**Given records**.
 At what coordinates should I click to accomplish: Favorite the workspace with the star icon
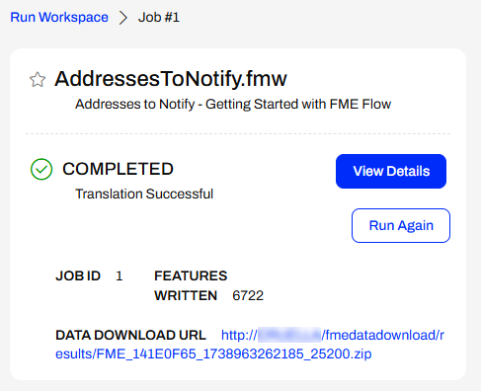(38, 79)
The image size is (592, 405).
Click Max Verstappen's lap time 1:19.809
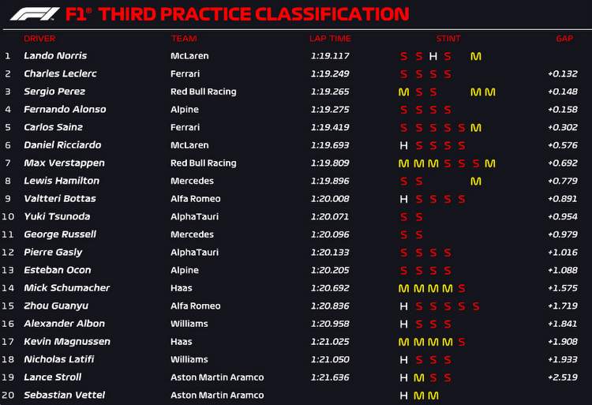coord(330,163)
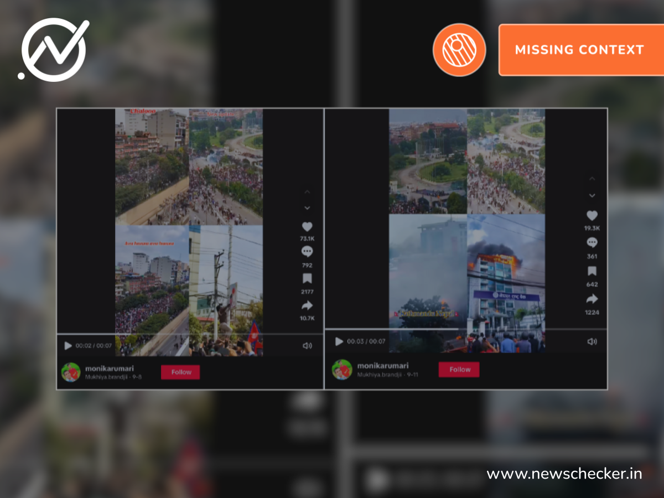
Task: Like the video with 73.1K likes
Action: tap(307, 227)
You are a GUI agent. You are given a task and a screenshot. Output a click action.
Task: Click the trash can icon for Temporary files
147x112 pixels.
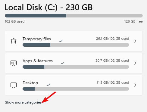(x=14, y=41)
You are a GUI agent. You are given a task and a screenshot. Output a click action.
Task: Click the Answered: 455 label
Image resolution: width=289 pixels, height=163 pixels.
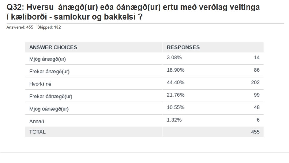[20, 27]
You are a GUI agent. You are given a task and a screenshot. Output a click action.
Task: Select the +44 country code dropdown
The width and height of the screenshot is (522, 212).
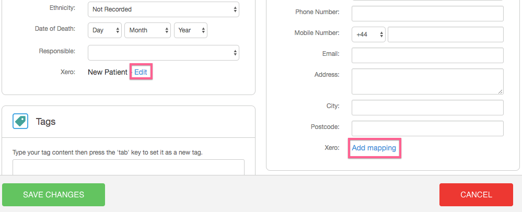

**What is needed**. Word for word and without any pictures, return all of the lines above.

**Answer to the problem**.
 At what coordinates should I click to accomplish: Favorite the workspace with the star icon
(38, 79)
The image size is (592, 405).
Click Max Verstappen's lap time 1:19.809
coord(330,163)
Task: Like the video with 73.1K likes
Action: tap(307, 227)
You are a GUI agent. You are given a task and a screenshot. Output a click action.
Task: Click the trash can icon for Temporary files
147x112 pixels.
(x=14, y=41)
You are a GUI agent. You are given a task and a screenshot. Output a click action.
Task: Click the Answered: 455 label
Image resolution: width=289 pixels, height=163 pixels.
[20, 27]
You are a GUI agent. You are given a task and a screenshot. Output a click action.
Task: Select the +44 country code dropdown
The width and height of the screenshot is (522, 212).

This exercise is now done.